Now that our model is setup we can calculate the statistics and regression with analysis.fit. Here we fit the model built above with a subset of our data, X_examples. We graph the variance versus the number of components in our PCA model. By default the PrimitiveBasis uses a polynomial degree of one.


In [7]:
analysis.n_components = 40
analysis.fit(X_examples,periodic_axes=[0,1])

In [8]:
from pymks.tools import draw_component_variance
draw_component_variance(analysis.dimension_reducer.explained_variance_ratio_)
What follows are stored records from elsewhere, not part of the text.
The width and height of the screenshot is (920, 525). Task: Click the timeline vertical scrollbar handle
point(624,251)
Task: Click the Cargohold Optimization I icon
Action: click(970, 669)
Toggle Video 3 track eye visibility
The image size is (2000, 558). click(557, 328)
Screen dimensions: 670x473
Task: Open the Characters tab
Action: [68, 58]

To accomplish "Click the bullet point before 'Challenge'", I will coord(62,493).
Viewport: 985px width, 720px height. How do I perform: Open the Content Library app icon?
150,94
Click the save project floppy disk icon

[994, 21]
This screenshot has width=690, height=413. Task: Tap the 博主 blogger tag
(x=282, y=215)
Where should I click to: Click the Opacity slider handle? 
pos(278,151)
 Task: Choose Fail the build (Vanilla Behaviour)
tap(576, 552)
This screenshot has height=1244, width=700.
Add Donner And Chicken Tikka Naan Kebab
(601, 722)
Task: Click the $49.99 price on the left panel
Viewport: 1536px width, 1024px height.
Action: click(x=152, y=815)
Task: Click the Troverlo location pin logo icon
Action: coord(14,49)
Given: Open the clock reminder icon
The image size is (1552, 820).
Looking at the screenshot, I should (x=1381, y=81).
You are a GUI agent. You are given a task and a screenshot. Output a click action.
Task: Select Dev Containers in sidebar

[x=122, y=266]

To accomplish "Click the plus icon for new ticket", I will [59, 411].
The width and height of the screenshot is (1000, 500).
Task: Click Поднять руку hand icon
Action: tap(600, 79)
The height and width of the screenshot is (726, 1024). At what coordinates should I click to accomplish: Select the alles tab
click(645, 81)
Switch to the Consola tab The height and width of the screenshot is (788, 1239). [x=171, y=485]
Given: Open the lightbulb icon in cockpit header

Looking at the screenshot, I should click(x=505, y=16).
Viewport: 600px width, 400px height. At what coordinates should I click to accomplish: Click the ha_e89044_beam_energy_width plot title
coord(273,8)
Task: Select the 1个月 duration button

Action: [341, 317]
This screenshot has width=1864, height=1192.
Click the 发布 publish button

Thee graph above shows that over 92% of the statistics are captured with just 2 components.

Plotting components

We now can plot the principle components versus time. We see a distinct correlation beteen PC1 and PC2 and note that PC1 is correlated with time. This likely indicates the time of the phase transition in the simulation. We could next try plotting PC1 vs. various geometric order parameters to see if PC1 (or any other principal component) relates.


In [9]:
from pymks.tools import draw_components
analysis.fit(X_examples,periodic_axes=[0,1])
analysis.transform(X_examples, periodic_axes=[0,1])
draw_components([analysis.fit_data[:,:2],
                 analysis.transform_data[:,:2],time[:]],
                ['X_example','X_example','time'],time=True)


[2]

Here we plot the first 3 principal components and note two general clusterings. This view captures roughly 95% of the variance in our data.


In [10]:
draw_components([analysis.fit_data[:,:3],
                 analysis.transform_data[:,:3]],
                ['X_example','X_example'])


[3]

Let's take a look at the two point statistics. We look at the images for principal components 1-4. Each image is the correlation for (1,1), or the Hydrogen probability.


In [11]:
from pymks.tools import draw_correlations
print "Principal Component 1"
pcs = np.zeros((1, analysis.n_components))
pcs[:, 0] = 1
pc_1 = analysis.dimension_reducer.inverse_transform(pcs).reshape((1, 70, 70, 1))
draw_correlations(pc_1[0, ..., 0:1])
# pc_1.shape


Principal Component 1

In [12]:
pcs = np.zeros((1, analysis.n_components))
print "Principal Component 2"

pcs[:, 1] = 1
pc_1 = analysis.dimension_reducer.inverse_transform(pcs).reshape((1, 70, 70, 1))
draw_correlations(pc_1[0, ..., 0:1])
# pc_1.shape


Principal Component 2

In [13]:
pcs = np.zeros((1, analysis.n_components))
print "Principal Component 3"
pcs[:, 2] = 1
pc_1 = analysis.dimension_reducer.inverse_transform(pcs).reshape((1, 70, 70, 1))
draw_correlations(pc_1[0, ..., 0:1])
# pc_1.shape


Principal Component 3

In [14]:
pcs = np.zeros((1, analysis.n_components))
print "Principal Component 4"
pcs[:, 3] = 1
pc_1 = analysis.dimension_reducer.inverse_transform(pcs).reshape((1, 70, 70, 1))
draw_correlations(pc_1[0, ..., 0:1])
# pc_1.shape


Principal Component 4

Sweet, the pictures are pretty. Now it's time to try and figure out if they mean anything...TBD.